• PROVIDED TEXT:

......

Friday, 4 November 2011

Starting your own photography business by creating a BRAND around your name

I was talking to one photographer that other day that basically said that starting a photography business was as easy as buying a camera, renting studio space and then taking bookings from the lines of people hoping that you’ll take their photograph. I asked him how his customers are going to find him and his response was, “I know I am a good photographer and I will just buy keywords on Google.”

Another landscape photographer went into this long dissertation that he was going to apply to be sponsored by a manufacturer, travel the world taking images and sell them to companies in the tourism industry. When I asked this person how he was going to be sponsored, his response, “I know a guy at Nikon and he said he will make an introduction. “

While both goals are admirable, it really is not that easy, never has been, and definitely never will be. As I am sure some of you who are reading this know by now.

So, what is the secret sauce in building a photography business? For me it’s about “branding you, the person” properly. Of course there is the creation of the marketing plans, price sheets, a portfolio, website, joining associations and also networking. Those are the must have’s… you can learn about how to do those on any number of sites. What I want to discuss here is separating your “BRAND” from the hoards of competition out there.

......

• DATA SHOWN:
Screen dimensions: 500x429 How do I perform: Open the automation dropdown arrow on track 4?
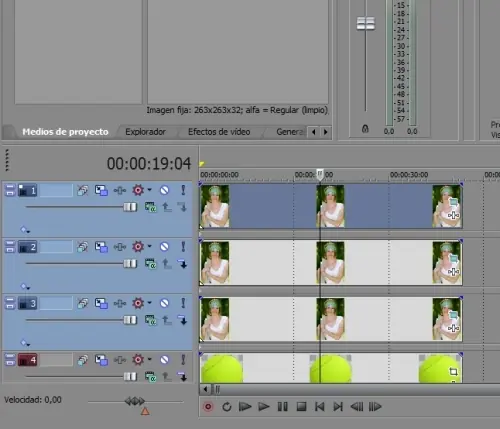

......

• THE EXERCISE:
In the post about starting a photography business, what did the landscape photographer say when asked how he would get sponsored?

• REPLY:
He said he knew a guy at Nikon who would make an introduction.